# [Assigned task]
State the count of lines below featuring the word "Given", and write nothing further.

# [Records for the task]

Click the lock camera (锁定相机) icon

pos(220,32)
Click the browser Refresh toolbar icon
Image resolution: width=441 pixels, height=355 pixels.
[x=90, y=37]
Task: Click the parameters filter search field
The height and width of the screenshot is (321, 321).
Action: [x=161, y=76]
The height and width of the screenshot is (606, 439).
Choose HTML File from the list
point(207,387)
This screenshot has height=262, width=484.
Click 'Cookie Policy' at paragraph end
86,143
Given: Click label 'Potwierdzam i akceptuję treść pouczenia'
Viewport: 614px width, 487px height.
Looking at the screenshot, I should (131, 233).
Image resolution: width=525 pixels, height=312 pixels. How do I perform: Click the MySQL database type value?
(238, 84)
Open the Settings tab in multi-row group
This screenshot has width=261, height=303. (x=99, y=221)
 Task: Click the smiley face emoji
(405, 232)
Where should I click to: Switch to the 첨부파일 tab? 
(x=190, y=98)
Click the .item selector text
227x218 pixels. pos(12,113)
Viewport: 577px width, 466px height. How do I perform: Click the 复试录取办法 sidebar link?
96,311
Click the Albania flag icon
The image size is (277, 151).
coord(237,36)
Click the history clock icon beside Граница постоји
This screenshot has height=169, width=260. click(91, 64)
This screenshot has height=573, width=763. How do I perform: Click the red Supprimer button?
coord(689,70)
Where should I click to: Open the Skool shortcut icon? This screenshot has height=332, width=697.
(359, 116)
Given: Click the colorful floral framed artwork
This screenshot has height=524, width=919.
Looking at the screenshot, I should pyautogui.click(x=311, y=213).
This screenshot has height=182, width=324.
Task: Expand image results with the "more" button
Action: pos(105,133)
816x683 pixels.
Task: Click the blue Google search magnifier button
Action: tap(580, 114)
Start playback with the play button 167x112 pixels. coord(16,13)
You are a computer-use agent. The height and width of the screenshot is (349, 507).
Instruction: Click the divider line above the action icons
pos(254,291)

# [Answer for the task]
2